• **PROBLEM**
Pictures left aside, return the lines below exactly, from the one with "Image resolution: width=1023" to the end, including both ends.
● ● ● ● ●
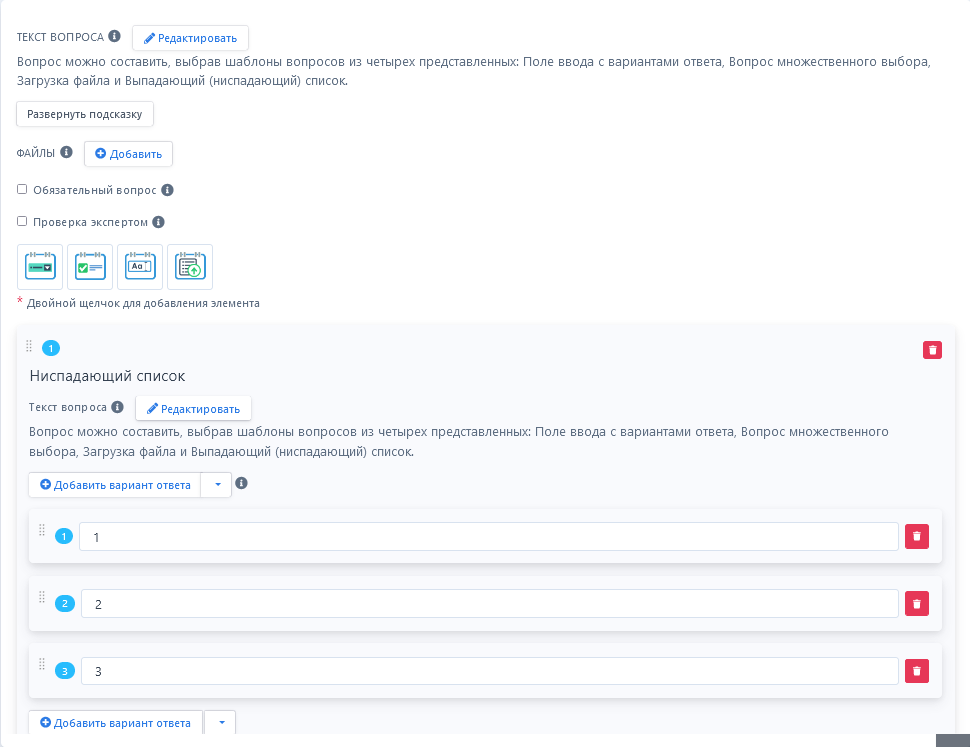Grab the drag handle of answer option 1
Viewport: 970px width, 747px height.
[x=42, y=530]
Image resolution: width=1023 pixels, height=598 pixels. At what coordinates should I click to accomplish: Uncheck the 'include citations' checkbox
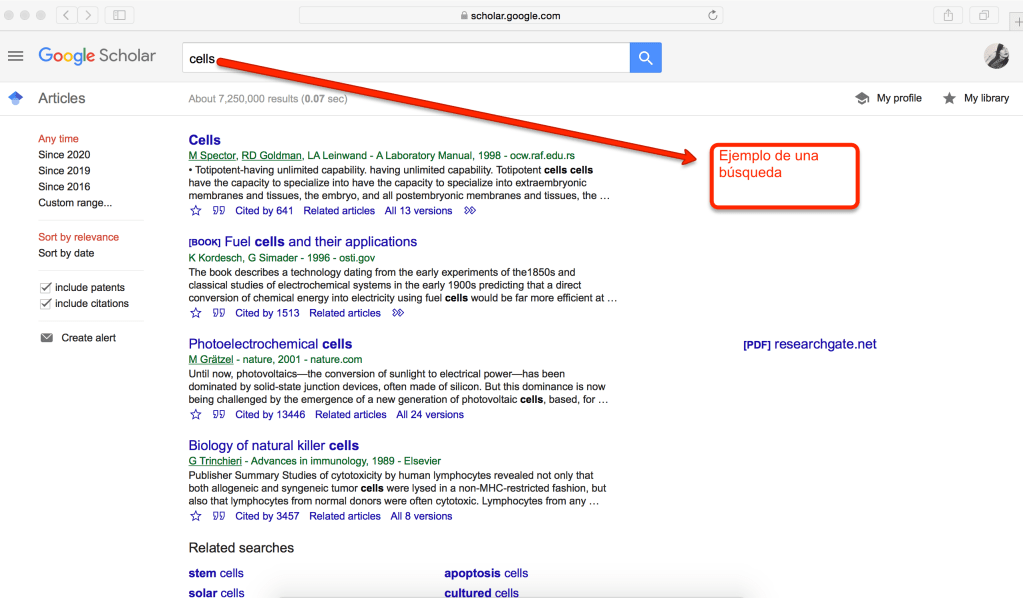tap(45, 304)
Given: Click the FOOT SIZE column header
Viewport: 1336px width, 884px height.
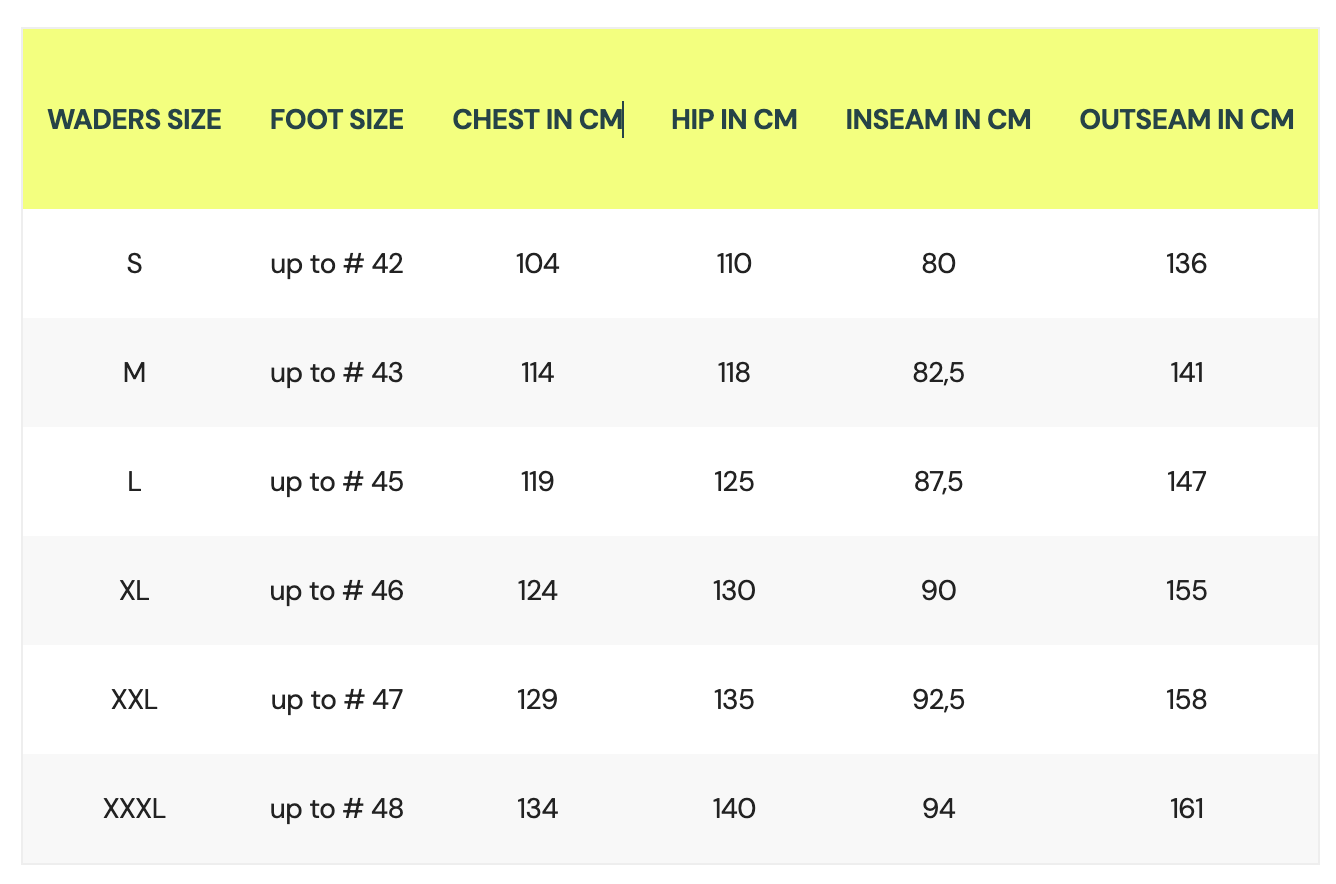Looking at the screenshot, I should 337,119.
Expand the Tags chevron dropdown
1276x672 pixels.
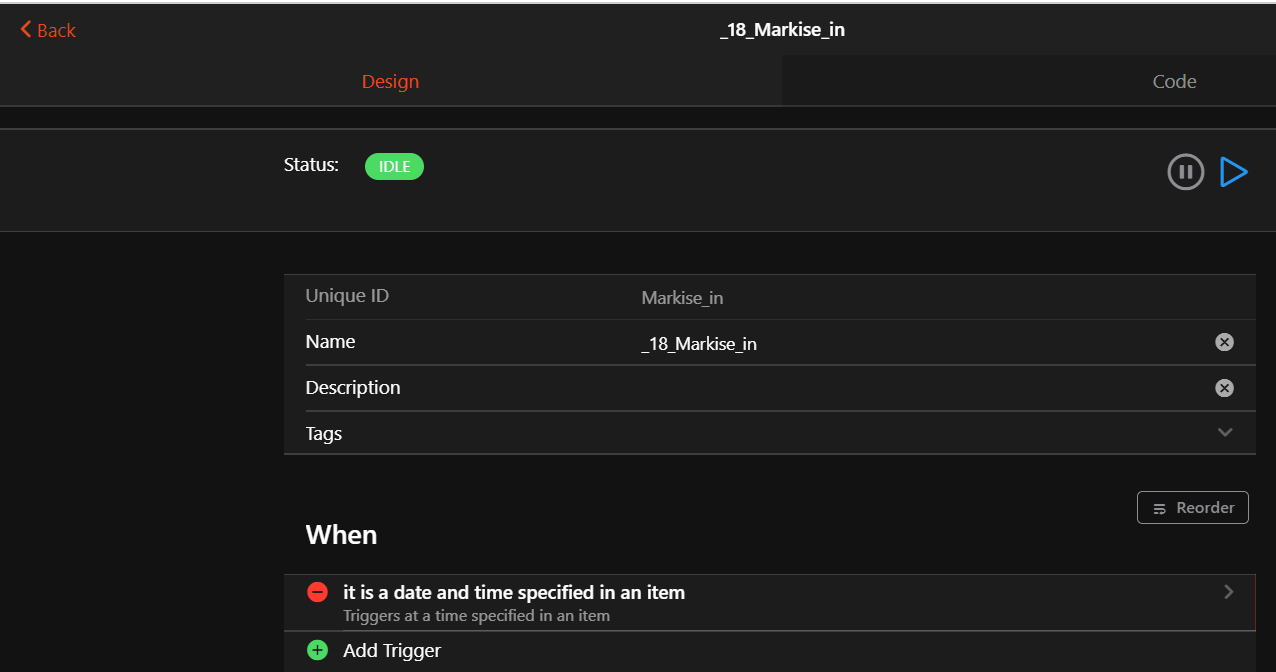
● ● ● ● ●
• **WRITTEN ANSWER**
Image resolution: width=1023 pixels, height=598 pixels. At what coordinates should I click to accomplish: Uncheck the 'include citations' checkbox
tap(45, 304)
Given: Click the FOOT SIZE column header
Viewport: 1336px width, 884px height.
Looking at the screenshot, I should 337,119.
Expand the Tags chevron dropdown
1276x672 pixels.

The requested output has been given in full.